Il passato di Sandro Veronesi?
Dopo sette anni dalla loro morte, sto svuotando casa dei miei genitori.
Che si fa davanti ai ricordi?
Devi scegliere. Io ho trovato ricordi d’infanzia dei miei. Il diario del liceo di mio padre, che lui aveva quasi buttato, stava abbandonato in uno scatolone. Perché avrei dovuto tenerlo? I ricordi dei miei genitori non passano attraverso i loro ricordi dove non c’ero io.
Quindi?
Diario buttato.
Suo fratello era d’accordo?
Lui avrebbe mandato una squadra a svuotare tutto, non voleva vedere niente. Poi però ho trovato l’orsacchiotto Biribì, il suo di quando aveva due anni. Senza un occhio, infeltrito, praticamente vuoto. Gliel’ho ridato. Se lo vuole buttare, lo facesse lui.
E lui?
Se l’è tenuto.
Nei suoi romanzi la famiglia è il centro delle storie, lo è anche nella vita?
Questa mia famiglia non è la replica della mia d’origine. È un modello ignoto. Cinque figli. Tre grandi, due piccoli. Manuela, mia moglie, che vive in un’altra città.
Una sola figlia femmina. Che padre di adolescente sarà?
Per tre generazioni i Veronesi hanno fatto solo maschi. Nina è la prima femmina. La genetica mi ha riservato una vecchiaia diversa dai miei avi. Non potrò replicare la loro.
Spaventato?
Il contrario: so che a una certa età, attraverso mia figlia, sarò fuori dalle esperienze precedenti. Saranno momenti emozionanti, perché tante prime volte. Poi prendere a cazzotti quello che la farà soffrire, se mai ci sarà, non lo escludo. O se, come sarebbe più giusto, riuscirò a limitare il mio intervento a un solido supporto affettivo-psicologico, dimodoché mia figlia trovi la forza di reagire lei stessa.

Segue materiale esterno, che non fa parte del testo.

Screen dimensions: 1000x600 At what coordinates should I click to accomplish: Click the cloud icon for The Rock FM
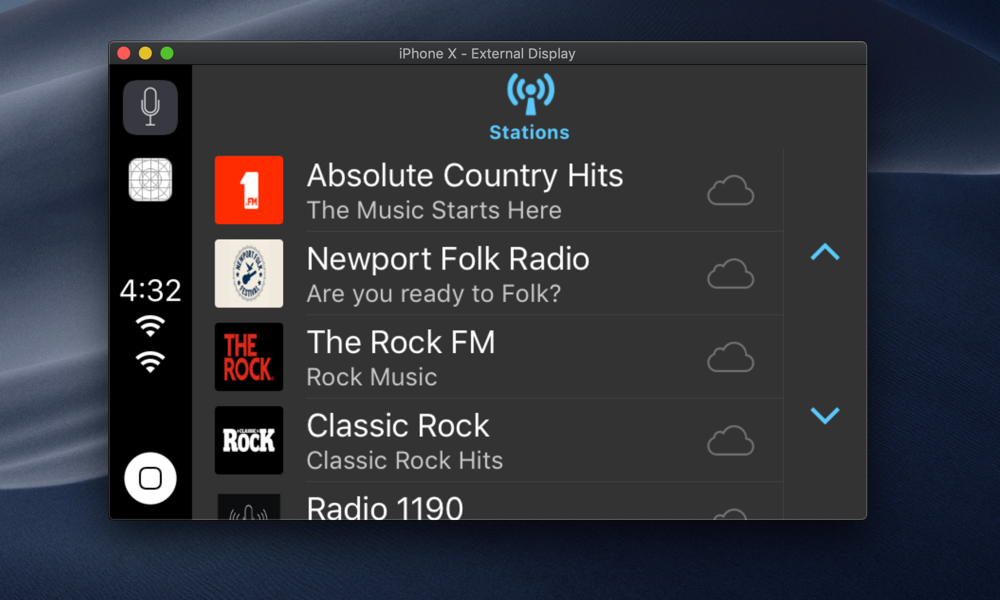tap(730, 357)
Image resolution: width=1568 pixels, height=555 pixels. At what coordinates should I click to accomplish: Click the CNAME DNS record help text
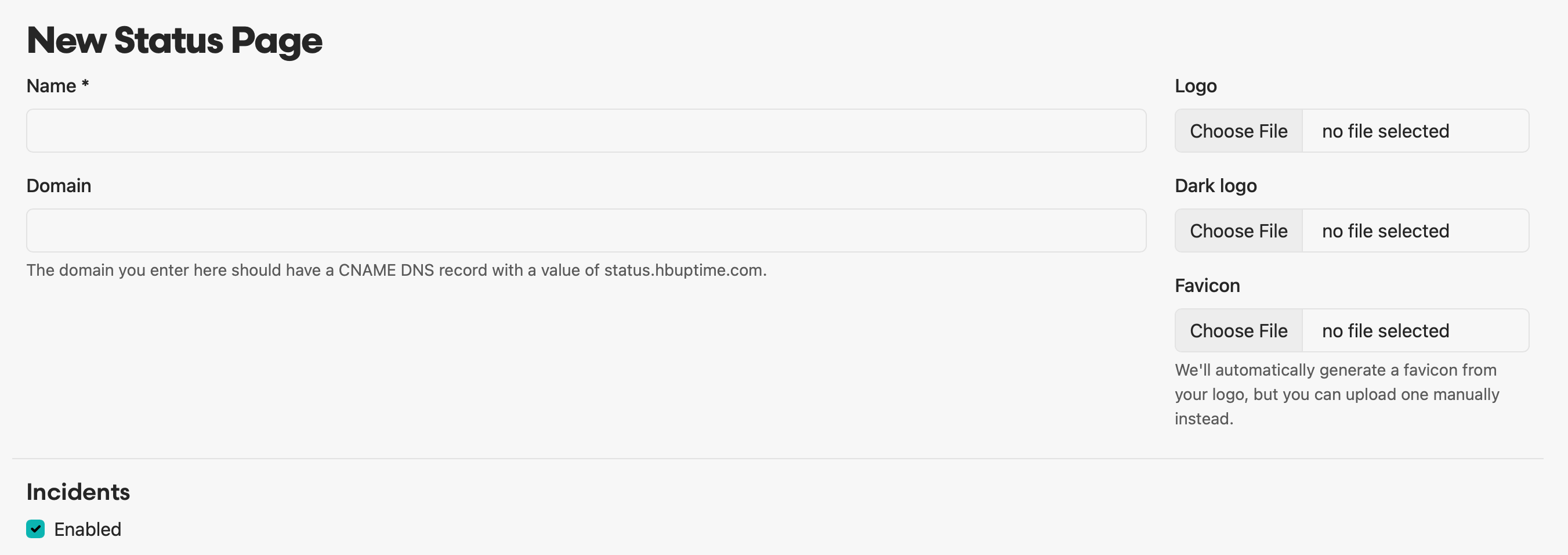tap(396, 270)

Nel romanzo la figlia adolescente lotta per liberarsi del “suo essere solitario”, è questo l’augurio che fa ai suoi figli?
Diderot diceva: ognuno si costruisce una statua interiore, e lo fa nel momento peggiore della propria vita, da adolescente, quando non sa ancora nulla di sé e del mondo. Poi passa il resto della vita a fare i conti con questa statua, la conserva o la distrugge. Se tu hai deciso che sei quello che non balla alle feste, dopo è complicato ballare. Bisogna riuscire a far questo, liberarsi dell’essere solitario, di quella statua interiore.
Un capitolo s’intitola "Non è facile essere verdi – Kermit La Rana", è davvero così difficile?
A diciott’anni ci riesci, a diciott’anni ce la fai a essere verde.